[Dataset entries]
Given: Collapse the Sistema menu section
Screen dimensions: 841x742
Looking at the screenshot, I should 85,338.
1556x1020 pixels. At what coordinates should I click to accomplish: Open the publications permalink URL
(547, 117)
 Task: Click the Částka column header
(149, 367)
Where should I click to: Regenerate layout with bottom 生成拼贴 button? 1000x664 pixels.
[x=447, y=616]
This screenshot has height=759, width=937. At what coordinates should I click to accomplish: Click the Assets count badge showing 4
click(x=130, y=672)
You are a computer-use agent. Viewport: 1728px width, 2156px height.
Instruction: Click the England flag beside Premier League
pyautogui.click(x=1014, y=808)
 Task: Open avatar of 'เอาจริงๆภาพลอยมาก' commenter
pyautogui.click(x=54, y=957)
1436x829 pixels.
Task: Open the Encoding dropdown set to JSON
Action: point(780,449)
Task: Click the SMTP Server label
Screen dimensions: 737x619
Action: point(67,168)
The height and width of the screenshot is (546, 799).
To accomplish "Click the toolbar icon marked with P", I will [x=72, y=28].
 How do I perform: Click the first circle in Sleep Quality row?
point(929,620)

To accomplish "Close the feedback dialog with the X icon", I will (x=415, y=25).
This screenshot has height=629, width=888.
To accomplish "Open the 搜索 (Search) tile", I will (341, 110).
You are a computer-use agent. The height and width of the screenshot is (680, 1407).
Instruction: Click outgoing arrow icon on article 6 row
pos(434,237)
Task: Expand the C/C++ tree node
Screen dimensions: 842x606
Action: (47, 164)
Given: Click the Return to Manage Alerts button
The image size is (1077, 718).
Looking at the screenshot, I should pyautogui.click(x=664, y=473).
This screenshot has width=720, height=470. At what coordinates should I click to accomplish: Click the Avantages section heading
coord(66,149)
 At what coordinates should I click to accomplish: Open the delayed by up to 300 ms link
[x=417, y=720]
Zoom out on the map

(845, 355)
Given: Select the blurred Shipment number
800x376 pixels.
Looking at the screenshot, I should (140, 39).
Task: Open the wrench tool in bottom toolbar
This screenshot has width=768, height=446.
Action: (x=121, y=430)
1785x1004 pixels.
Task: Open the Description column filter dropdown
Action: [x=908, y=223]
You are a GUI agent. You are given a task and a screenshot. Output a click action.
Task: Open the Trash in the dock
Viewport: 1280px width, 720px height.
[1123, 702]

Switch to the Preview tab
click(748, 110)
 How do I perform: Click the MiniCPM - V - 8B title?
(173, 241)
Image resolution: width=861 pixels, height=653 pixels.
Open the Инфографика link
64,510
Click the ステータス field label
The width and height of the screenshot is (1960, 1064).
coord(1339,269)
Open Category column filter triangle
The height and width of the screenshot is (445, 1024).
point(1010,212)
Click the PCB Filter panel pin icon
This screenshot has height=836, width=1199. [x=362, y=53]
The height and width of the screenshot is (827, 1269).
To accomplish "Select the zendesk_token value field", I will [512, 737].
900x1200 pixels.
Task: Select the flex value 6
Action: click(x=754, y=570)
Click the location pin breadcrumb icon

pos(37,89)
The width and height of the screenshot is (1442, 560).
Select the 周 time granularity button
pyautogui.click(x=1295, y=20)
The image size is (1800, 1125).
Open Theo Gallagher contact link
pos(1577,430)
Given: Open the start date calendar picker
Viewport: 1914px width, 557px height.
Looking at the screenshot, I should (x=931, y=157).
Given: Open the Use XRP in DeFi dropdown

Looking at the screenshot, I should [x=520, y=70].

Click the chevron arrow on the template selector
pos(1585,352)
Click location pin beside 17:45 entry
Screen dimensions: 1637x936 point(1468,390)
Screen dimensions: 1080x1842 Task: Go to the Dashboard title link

**WHAT IS EXPECTED:** Find each line of the data above that holds the word "label", then copy it.

**PROBLEM SOLUTION:**
Task: Click the SMTP Server label
Click the ステータス field label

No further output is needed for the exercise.